Table 5. Comparison of CORE Fit Indices against other professional IQ tests

Fit Indices	CORE	WAIS-V	SB-V	WJ-V	RIOT
CFI	0.976	0.97	0.94	0.70	0.950
TLI	0.970	0.97	0.93	0.68
RMSEA	0.018	0.04	0.076	0.110	0.058
SRMR	0.036		0.067		0.045

The higher-order CORE hierarchical model demonstrated excellent overall fit to the data (CFI = .976, TLI = .970, RMSEA = .018, SRMR = .036), indicating that the proposed CHC-consistent structure provides an accurate representation of the observed covariance matrix.

For comparison, fit indices from other tests were taken from their respective technical manuals, except for RIOT's, which was taken from RIOT Technical Report No. 2025-01, updated on 08/26/2025. For the Stanford-Binet Fifth Edition (SB-V), values were taken from the ages 17-50 sample using Model 5 (which represents the CHC-aligned hierarchical model) reported in the manual. For the Woodcock-Johnson V (WJ-V), values were taken from the ages 20-49 sample using the Carroll hierarchical g broad CHC model.

Taken together, the fit statistics indicate that CORE's hierarchical structure performs at the very least comparably, if not better, to established professional batteries while preserving strong theoretical coherence within the CHC framework.

In addition to the hierarchical model above, multiple alternate models were tested as well. Some of these models include:

Combining Fluid Reasoning (FRI), Visual-Spatial Ability (VSI), and Quantitative Reasoning (QRI) into a single Perceptual Reasoning (PRI) factor
Merging QRI into FRI
Modeling Figure Weights (FW) under QRI rather than FRI
Other various theoretically plausible cross-loadings and different subtest-factor assignments

While several of these variants produced acceptable fit, none matched the reported model in terms of the combined criteria of overall fit, factor interpretability, theoretical coherence with CHC theory, and stability of parameter estimates. Therefore the final hierarchical model represents the most theoretically defensible and best-fitting model out of those tested. The upcoming technical manual will go through this process in far greater detail.

4.2 Corrections

As some may have noticed, there are some anomalies with the VCI factor. While the subtests intercorrelate very strongly with one-another and load strongly on the VCI broad factor, the factor itself loads much more weakly on g than one would expect, indicating strong non-g covariance between the subtests. This effect is just a symptom of a well-documented phenomenon of Spearman's Law of Diminishing Returns (SLODR).
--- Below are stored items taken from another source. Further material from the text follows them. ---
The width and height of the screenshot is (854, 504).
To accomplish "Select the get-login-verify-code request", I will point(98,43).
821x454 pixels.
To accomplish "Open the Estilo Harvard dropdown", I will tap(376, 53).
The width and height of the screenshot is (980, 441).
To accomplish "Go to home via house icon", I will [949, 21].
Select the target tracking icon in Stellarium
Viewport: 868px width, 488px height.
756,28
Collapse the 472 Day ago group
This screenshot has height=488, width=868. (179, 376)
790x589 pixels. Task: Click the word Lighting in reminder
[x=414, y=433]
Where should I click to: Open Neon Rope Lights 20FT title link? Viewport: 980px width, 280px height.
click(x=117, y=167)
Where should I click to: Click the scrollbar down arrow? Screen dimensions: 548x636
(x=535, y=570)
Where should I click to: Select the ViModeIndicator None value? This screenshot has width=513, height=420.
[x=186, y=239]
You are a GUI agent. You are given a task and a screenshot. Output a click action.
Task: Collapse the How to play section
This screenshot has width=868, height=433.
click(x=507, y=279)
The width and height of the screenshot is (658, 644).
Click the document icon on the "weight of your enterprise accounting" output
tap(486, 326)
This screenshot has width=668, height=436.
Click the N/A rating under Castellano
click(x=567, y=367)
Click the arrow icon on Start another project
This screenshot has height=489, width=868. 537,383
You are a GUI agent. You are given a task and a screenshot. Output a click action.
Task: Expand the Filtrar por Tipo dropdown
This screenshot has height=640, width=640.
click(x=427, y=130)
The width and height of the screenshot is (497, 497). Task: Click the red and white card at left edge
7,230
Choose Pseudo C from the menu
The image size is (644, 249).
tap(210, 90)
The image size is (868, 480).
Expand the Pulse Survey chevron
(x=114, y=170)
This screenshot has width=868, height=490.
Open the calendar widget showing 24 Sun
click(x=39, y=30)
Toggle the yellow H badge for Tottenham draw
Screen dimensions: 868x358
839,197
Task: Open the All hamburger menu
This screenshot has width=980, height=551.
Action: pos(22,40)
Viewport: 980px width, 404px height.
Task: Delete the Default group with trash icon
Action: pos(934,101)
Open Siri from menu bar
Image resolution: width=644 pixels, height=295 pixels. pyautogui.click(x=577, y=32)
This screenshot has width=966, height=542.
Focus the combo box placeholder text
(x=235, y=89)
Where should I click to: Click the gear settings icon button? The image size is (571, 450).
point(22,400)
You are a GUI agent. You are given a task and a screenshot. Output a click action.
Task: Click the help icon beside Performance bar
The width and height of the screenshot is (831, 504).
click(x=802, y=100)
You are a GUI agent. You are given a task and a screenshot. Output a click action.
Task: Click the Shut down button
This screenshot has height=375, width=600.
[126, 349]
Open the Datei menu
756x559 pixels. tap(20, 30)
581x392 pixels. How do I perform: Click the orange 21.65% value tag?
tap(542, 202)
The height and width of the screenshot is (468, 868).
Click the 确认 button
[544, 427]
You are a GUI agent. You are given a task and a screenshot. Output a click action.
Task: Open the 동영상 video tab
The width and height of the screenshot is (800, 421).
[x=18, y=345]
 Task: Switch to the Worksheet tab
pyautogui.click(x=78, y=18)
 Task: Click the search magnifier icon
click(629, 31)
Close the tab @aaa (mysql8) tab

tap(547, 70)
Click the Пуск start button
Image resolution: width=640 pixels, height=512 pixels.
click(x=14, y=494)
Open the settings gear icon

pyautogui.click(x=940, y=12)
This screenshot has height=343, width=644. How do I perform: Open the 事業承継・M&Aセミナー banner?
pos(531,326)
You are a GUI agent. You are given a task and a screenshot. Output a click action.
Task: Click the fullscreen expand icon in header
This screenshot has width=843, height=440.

Communality Estimates — **Figure 4.** Communality estimates implied by the nonlinear CFA model at different g levels for DAS-II gc and CORE VCI

Figure 4 reproduces the nonlinear relationship between Verbal Comprehension g-loadings and ability level reported by Reynolds et al. (2011) for the DAS-II and overlays the corresponding CORE VCI factor loading onto the same function. The CORE sample (mean VCI = 123.18) falls close to the g-loadings predicted by the pattern observed in the DAS-II normative data. Accordingly, the observed CORE VCI g-loading in this dataset cannot be directly compared to g-loadings reported from professional intelligence tests, which are typically estimated from general population samples.

CORE VCI vs. GRE-V — **Figure 5.** CORE VCI v. old GRE-V within CORE sample

As shown in Figure 5, the uncorrected correlation between CORE VCI and the old GRE Verbal subtest is very strong within the CORE sample (r = .771). Prior research indicates that the GRE Verbal factor is highly g-loaded in general population samples, with hierarchical factor models estimating a loading of approximately .81 on g (Wilson, 1984). Remember these numbers for later, they will be crucial while we calculate the corrected values.

This relationship provides even further justification for applying a correction when standardizing CORE VCI loadings for comparison with professional intelligence tests. Therefore, a correction is necessary to estimate the latent CORE VCI → g relationship on a general population sample to allow proper comparisons with other professional IQ tests.

Calculating the necessary correction

The product of the latent VCI→g loading and the latent GRE-V→g loading equals the observed VCI-GRE correlation minus the non-g covariance shared between the two verbal measures, demonstrated by the following:

λ_CORE-VCI→g × λ_GRE-V→g = r_{CORE-VCI, GRE-V}^latent - cov_{CORE-VCI, GRE-V}^(non-g)

Using this formula, we can solve for λ_CORE-VCI→g, which will be our estimated CORE-VCI factor loading on g using a normal sample. Confirmatory factor analysis shows λ_GRE-V→g to be 0.81.

Solving for r_{CORE-VCI, GRE-V} at the latent level

CORE VCI correlates strongly with GRE-Verbal (r = .771) for the CORE sample (n=1,079), which itself has been shown to be highly g-loaded in normative samples.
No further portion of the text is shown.